Um estudo publicado em 2020 na revista Science Advances pela NASA e liderado pelo cientista Colin Raymond prevê que áreas do Brasil podem se tornar inabitáveis até 2070 devido ao calor extremo, intensificado pelas mudanças climáticas. Apesar de o estudo original não mencionar o Brasil especificamente, um blog da NASA em março de 2022, com o próprio Raymond como autor, citou o país como uma das regiões vulneráveis a eventos de calor mortal.
O estudo mapeou eventos de calor extremo entre 1979 e 2017, focando em situações onde a alta umidade do ar e temperaturas acima de 35°C impedem o suor de resfriar o corpo humano, colocando em risco a vida das pessoas. O climatologista brasileiro Carlos Nobre, especialista renomado no tema, confirma a relevância do estudo e destaca que previsões similares já circulavam desde 2010.
Nobre explica que, se a temperatura subir 4°C acima da média pré-industrial, como indica o estudo, vastas áreas tropicais e até mesmo latitudes médias podem se tornar inabitáveis. O Acordo de Paris, assinado em 2015, visa combater o aquecimento global e limitar o aumento da temperatura a “bem menos de 2°C”, buscando idealmente 1,5°C acima dos níveis pré-industriais.
Fernando Cesario, líder científico em Soluções Climáticas Naturais da The Nature Conservancy (TNC), ressalta que o estudo da NASA antecipa para as próximas 30 a 50 anos o aumento da frequência de eventos extremos de calor, com potencial letal. “Antigamente, acreditava-se que esses níveis só seriam atingidos em 100 ou 200 anos”, afirma.
O geógrafo aponta as áreas mais propensas a eventos de calor fatal no Brasil: regiões costeiras, áreas urbanizadas como Rio e São Paulo, áreas próximas a grandes lagos e baías (como a Baía de Todos os Santos) e entorno do Rio Amazonas, com alta evaporação da água.
O estudo da NASA revela que, em 40 anos, o número de eventos de calor extremo com potencial letal triplicou. Regiões como Paquistão, Oriente Médio e Sudoeste da América do Norte lideram o ranking.
Nobre adverte que, se o aquecimento global não for revertido, além dos gases emitidos por fábricas, carros e aviões, oceanos e geleiras podem liberar enormes quantidades de gases, elevando a temperatura a 8°C ou 10°C acima dos níveis pré-industriais a partir de 2100. “Nesse cenário, quase todo o planeta se tornaria inabitável. Os únicos locais habitáveis seriam o topo de montanhas como os Alpes, a Antártica e o Ártico”, alerta.
Nos EUA, entre 1991 e 2020, o calor foi a principal causa de morte relacionada ao clima, superando enchentes (85 mortes/ano) e tornados (69 mortes/ano).

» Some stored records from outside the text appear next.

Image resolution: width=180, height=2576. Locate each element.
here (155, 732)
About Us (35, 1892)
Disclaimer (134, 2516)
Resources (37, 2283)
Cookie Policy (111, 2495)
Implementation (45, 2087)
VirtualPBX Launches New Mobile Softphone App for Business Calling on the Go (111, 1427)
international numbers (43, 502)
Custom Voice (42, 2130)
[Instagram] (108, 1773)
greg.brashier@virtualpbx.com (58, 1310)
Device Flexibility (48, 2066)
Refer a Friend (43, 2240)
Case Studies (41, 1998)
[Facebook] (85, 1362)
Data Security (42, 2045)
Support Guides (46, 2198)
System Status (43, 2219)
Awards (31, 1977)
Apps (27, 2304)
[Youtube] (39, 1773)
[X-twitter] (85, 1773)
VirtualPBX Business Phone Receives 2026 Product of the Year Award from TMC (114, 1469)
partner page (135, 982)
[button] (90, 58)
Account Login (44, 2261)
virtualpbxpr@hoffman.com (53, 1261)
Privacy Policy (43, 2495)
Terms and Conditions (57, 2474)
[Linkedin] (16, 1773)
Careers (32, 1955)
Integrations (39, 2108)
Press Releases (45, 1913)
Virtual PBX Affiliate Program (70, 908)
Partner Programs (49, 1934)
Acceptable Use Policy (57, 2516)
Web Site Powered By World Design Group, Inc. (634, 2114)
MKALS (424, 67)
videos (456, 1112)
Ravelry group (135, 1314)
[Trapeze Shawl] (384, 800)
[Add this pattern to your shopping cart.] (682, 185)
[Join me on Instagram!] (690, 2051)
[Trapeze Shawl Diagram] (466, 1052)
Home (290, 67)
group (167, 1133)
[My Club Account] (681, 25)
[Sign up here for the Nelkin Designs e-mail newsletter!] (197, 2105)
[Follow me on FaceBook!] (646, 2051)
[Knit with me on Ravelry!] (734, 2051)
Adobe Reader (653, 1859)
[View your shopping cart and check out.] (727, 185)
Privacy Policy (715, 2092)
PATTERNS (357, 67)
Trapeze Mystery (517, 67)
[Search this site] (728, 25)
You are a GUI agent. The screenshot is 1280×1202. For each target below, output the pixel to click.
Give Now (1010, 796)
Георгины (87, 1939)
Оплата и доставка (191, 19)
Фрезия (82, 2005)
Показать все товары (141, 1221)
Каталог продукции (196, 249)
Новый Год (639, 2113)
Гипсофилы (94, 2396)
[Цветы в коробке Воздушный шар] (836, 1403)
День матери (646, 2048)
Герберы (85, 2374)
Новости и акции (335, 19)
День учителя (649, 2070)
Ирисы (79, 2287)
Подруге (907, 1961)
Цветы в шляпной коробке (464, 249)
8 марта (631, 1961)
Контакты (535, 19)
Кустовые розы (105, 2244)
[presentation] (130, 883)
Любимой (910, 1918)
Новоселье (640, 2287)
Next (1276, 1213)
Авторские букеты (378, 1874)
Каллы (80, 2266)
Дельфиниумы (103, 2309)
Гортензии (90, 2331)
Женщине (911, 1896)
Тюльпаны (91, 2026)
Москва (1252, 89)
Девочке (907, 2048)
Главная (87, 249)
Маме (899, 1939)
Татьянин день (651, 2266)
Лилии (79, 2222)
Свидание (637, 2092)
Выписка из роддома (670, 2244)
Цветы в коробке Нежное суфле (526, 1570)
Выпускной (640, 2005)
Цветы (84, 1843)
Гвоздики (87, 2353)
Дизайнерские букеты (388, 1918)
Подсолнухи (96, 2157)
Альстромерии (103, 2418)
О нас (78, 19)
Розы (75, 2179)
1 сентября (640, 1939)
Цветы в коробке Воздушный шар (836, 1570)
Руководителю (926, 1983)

Nobre explica que a alta umidade e o calor extremo podem levar ao estresse térmico e à morte. Em situações-limite, idosos e bebês podem resistir apenas 30 minutos, enquanto adultos podem sobreviver por no máximo duas horas. “Esse estresse térmico pode tornar uma região inabitável”, completa.
Um estudo de 2017 liderado por Camilo Mora, da Universidade do Havaí, identificou 783 casos de morte por calor extremo em 164 cidades de 36 países. Segundo a pesquisa, 30% da população mundial está exposta a situações de calor extremo em pelo menos 20 dias por ano. Até 2100, essa porcentagem pode aumentar para 48% em um cenário de reduções drásticas de emissões de gases de efeito estufa e para 74% em um cenário de emissões crescentes.